2x(square) - (k-2)x + 1 where there exist equal roots
2007-12-17 03:14:14 · 3 answers · asked by D J 2 in Science & Mathematics ➔ Mathematics
(k - 2) ² = (4)(2)(1) for equal roots.
(k - 2) = ± √8
(k - 2) = ± 2√2
k = 2 ± 2√2
k = 2 ( 1 ± √2 )
2007-12-17 03:50:49 · answer #1 · answered by Como 7 · 3⤊ 2⤋
to get equal roots, the discriminant must be zero!
write
2x^2 - (k-2)x + 1, then a = 2, b = -(k-2), c = 1,
and the roots are x = (-b +- sqrt(b^2 - 4ac))/2a
note the roots are equal when the expression in the sqrt sign, b^2 - 4ac = 0, or
(-(k-2))^2 - 4*2*1 = 0, or
(2-k)^2 - 8 = 0 or
4 - 4k + k^2 - 8 = 0 or
k^2 - 4k - 4 = 0, solve by quad formula (above)

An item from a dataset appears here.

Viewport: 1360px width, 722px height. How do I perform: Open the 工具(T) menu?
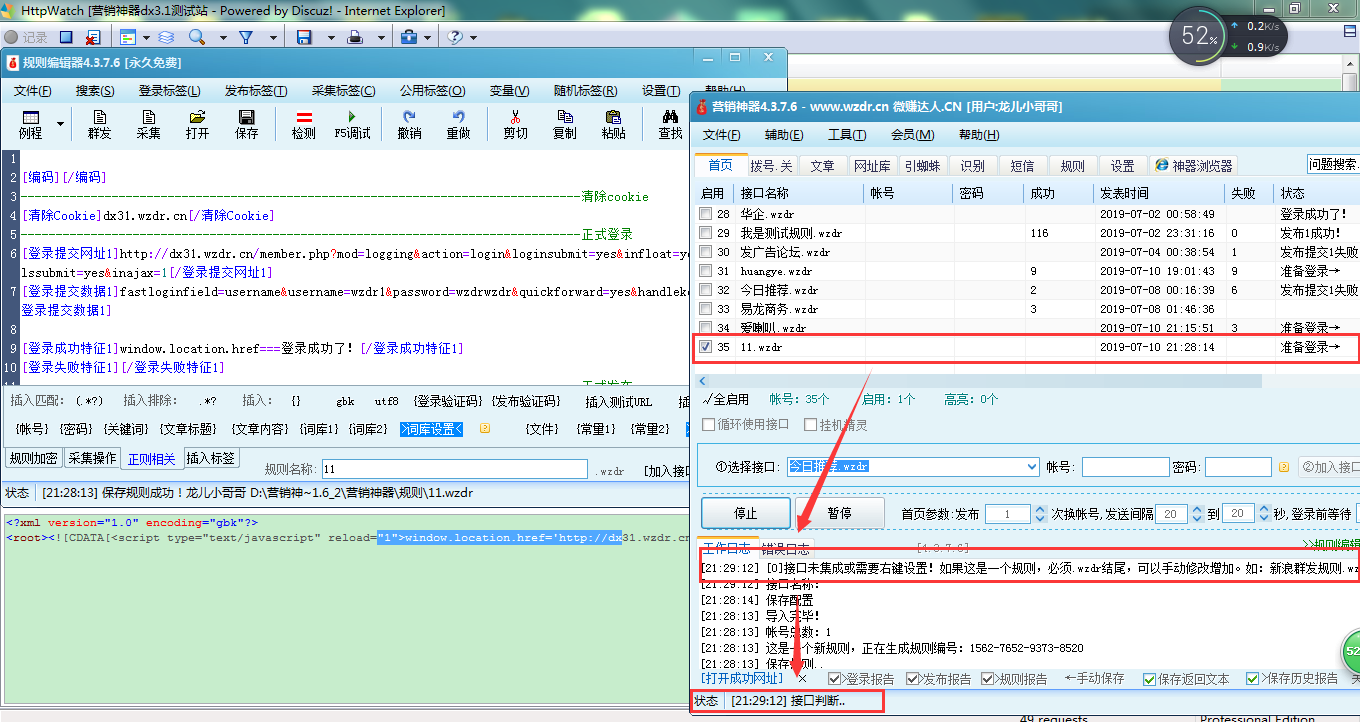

k = (4 +- sqrt(16 - 4*1*(-4)))/2*1
k = (4 +- sqrt(32))/2
k = (4 +- 4sqrt(2))/2
k = (4 + 4sqrt(2))/2 | k = (4 - 4sqrt(2))/2
k = 2 + 2sqrt(2) | k = 2 - 2sqrt(2)
There are the values of k which gives equal roots to original equation.
2007-12-17 03:25:33 · answer #2 · answered by pbb1001 5 · 2⤊ 2⤋
x1 = (k-2)/4 + root{ (k-2)^-4 }/8
x2 = (k-2)/4 - root{ (k-2)^-4 }/8
2007-12-17 03:24:08 · answer #3 · answered by Nur S 4 · 0⤊ 2⤋